Faccio il magistrato antimafia dal 1991 e ho fatto i primi anni di tirocinio con Falcone e Borsellino. Li ho visti saltare per aria e mi sono occupato per anni di tutti i processi per le stragi. Io come tanti miei colleghi non dimentichiamo quei momenti, quindi quello che lei definisce entusiasmo è consapevolezza dell’importanza del nostro lavoro, senza la quale non si va da nessuna parte. L’impegno dei giovani è fondamentale: dopo 25 anni di carriera sono convinto che per vincere le mafie non è sufficiente l’impegno della magistratura e delle forze dell’ordine. Si devono realizzare due condizioni, senza le quali noi non sconfiggeremo mai la mafia.

Quali sono queste condizioni?

La prima è un cambiamento della politica. A tutti i livelli e in tutti gli Stati la politica deve capire che la lotta alle mafie e al sistema corruttivo deve costituire il primo obiettivo di qualsiasi colore essa sia, perché ambedue costituiscono una compromissione della democrazia, che rischia altrimenti di rimanere una mera affermazione formale.
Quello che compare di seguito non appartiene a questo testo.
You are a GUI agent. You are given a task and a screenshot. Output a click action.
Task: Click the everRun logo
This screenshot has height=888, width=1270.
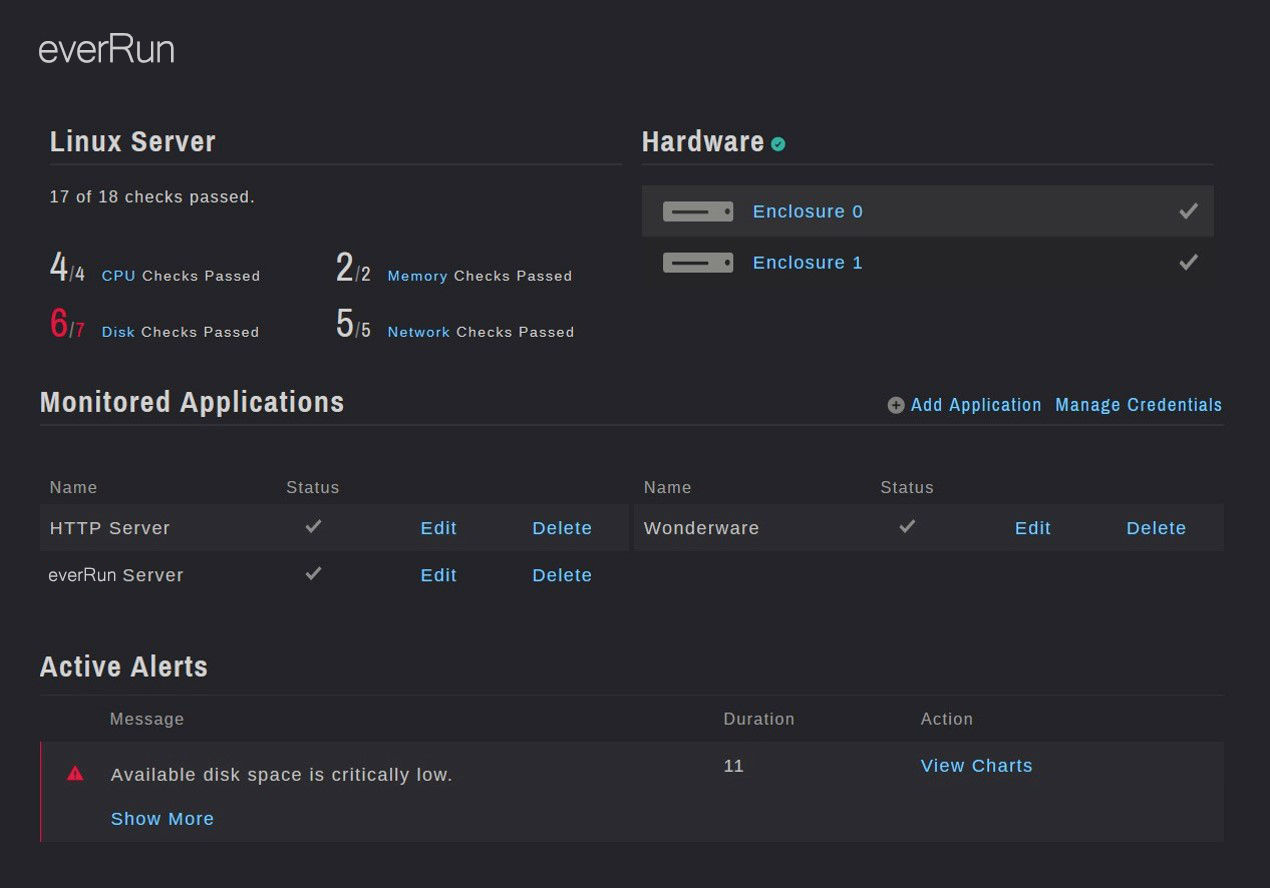click(106, 49)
La seconda condizione è quella che deve cambiare la mentalità delle persone. Deve partire, proprio dai giovani, una rivoluzione culturale, non violenta, che cambi quella mentalità troppo diffusa per cui si pensa che in fondo con i sistemi mafiosi si possa convivere, quella mentalità della rassegnazione e del non voler occuparsi di questi problemi. Io, come anche tanti colleghi, quando ne ho la possibilità e il tempo, vado nelle scuole, nelle università e incontro tanti giovani che, quando vedono e capiscono che un esponente delle istituzioni crede in quello che fa, si entusiasmano e ritrovano fiducia.

Come del resto è avvenuto qui…

Anche in questi giorni abbiamo visto tanti giovani argentini e uruguaiani che sono venuti ad ascoltare i vari interventi del seminario: è stato molto bello perché è proprio partendo dall’entusiasmo, dalla loro voglia di conoscere e di approfondire, che quella rivoluzione culturale si potrà un giorno verificare. Molti di loro li avevo visti a Palermo, perché in alcune occasioni di anniversari delle stragi in cui vennero uccisi i giudici Falcone e Borsellino hanno partecipato. E questa costituisce una grande iniezione di fiducia non soltanto per noi magistrati, ma per tutti. Noi dobbiamo augurarci che i giovani capiscano che la lotta alla mafia e alla corruzione non è soltanto una questione che riguarda solo a magistratura e polizia: include tutti perché il sistema mafioso attuale uccide la libertà, la dignità e la democrazia.